Pixel Filter  - The final color of a pixel is determined by combining pixel super samples using a filter. The choice of the filter and the filter width (measured in pixels, in each dimension) has an effect on the final "look" of the image - a soft look can be achieved by using a wide gaussian filter, while a harder edge look can be found by using a higher pixel sample rate and a narrow sinc filter. The choice of pixel filters also has an effect on render times - box filters are cheaper than sinc filters, with the Catmull-Rom filter somewhere in the middle (both in time and blurriness).

Filter Width -

Shading Interpolation - Shading interpolation enables Gouraud shading, which causes shading values to be interpolated across micropolygons. It is primarily useful if the shading rate is higher and you have large micropolygons; as the shading rate and micropolygons get smaller, shading interpolation has less visible effect.

Dicing Strategy - Control the strategy used during dicing.

The "planarprojection" strategy has been used in all previous releases of  PRMan: dicing rate is determined using the screen space coordinates of a primitive projected onto a plane.

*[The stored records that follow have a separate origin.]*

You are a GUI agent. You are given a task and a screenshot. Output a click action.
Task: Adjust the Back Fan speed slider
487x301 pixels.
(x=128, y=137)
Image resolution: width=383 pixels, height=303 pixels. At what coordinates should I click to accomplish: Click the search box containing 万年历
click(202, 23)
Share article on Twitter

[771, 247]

The "sphericalprojection" strategy uses the coordinates of a primitive projected onto a sphere. The parameters of the sphere are taken from the state of the standard camera. The radius is set to the distance to the near clipping plane, and the size of a pixel is set to match the current projection.

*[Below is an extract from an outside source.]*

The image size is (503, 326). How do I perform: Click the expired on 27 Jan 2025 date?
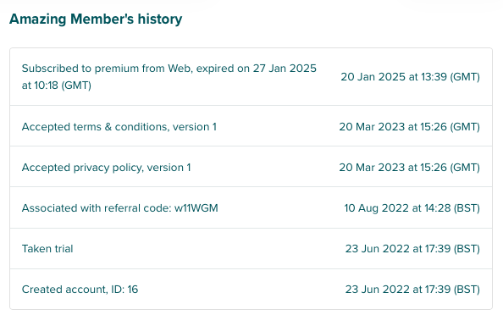[285, 69]
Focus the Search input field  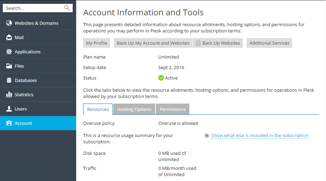click(x=33, y=8)
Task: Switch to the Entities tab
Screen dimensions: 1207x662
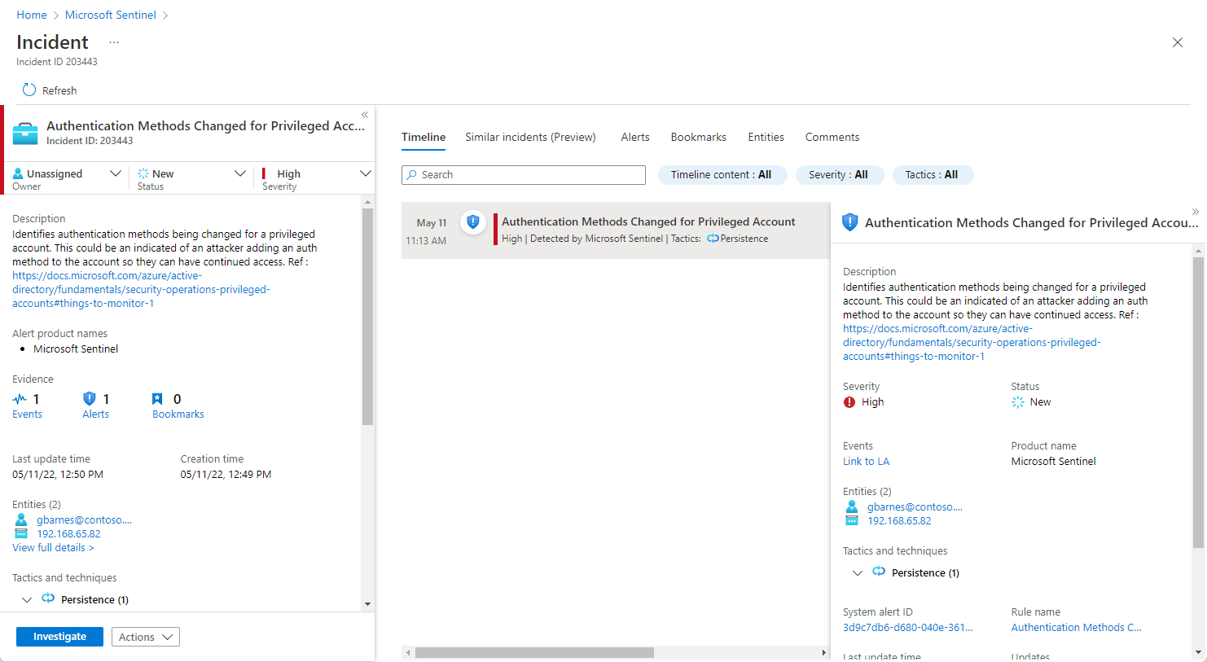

Dicing Camera - Control the camera used during dicing. The "World Camera" cooresponds to the setting of "Camera Name" in Display. Two reference cameras can be specified for dicing: the camera state at FrameBegin, "framecamera", and the state of the camera at WorldBegin, "worldcamera".

Raster Oriented - This is useful in situations where it is important that the dicing rate on an object doesn't change due to camera orientation. It can help in situations where objects which are viewed edge on result in large micropolygons (but small in screen space), which are then displaced leading to micropolygons
which are large in screen space.

Shadow Bias - This field sets the default shadow bias used by the renderer, if the shader does not specify one. The use of shadow bias to prevent self shadowing artifacts is further described in detail in Section 4.9 of the PRMan User Manual and in AppNote 15. Note that setting it this field to 0 will cause PRMan to use the default shadow bias.

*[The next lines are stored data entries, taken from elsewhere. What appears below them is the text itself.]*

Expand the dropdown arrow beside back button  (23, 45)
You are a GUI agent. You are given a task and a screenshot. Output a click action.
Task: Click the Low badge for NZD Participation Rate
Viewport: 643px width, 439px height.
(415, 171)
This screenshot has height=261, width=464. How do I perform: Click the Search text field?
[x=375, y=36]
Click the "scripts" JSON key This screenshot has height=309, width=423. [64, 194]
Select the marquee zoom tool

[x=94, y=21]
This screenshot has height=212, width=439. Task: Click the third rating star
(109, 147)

Bucket Size - PRMan subdivides the output image into small rectangular regions called buckets, and renders a single bucket at a time. This is done to avoid having to keep every micropolygon for the image in memory at the same time. Larger buckets, in conjunction with a larger grid size, allows shading of more micropolygons in parallel and is thus more efficient, however this will require more memory to render. Conversely, smaller buckets are less efficient for shading, but will use less memory during rendering. If your scene is using a lot of memory, you may want to try setting this field down to 8 by 8 or even 4 by 4 buckets.

Leaving the field at 0 will use PRMan's default setting (usually 16 by 16), which is suitable for most scenes. Details on the bucket size setting can be found in Section 4.2 of the PRMan User Manual.

Grid Size - In PRMan, geometry is split into grids, which are sets of micropolygons which are shaded in parallel. Larger grids (which will require a larger bucket size to produce) allows more micropolygons to be present in a grid, which will cause shading to be more efficient at the cost of memory. Note that the grid size is also affected by the shading rate, because larger micropolygons will require a larger grid, which may not fit in the current bucket.

Leaving the field at 0 will use PRMan's default setting (usually 256), which is suitable for most scenes. Details on the grid size setting can be found in Section 4.3 of the PRMan User Manual.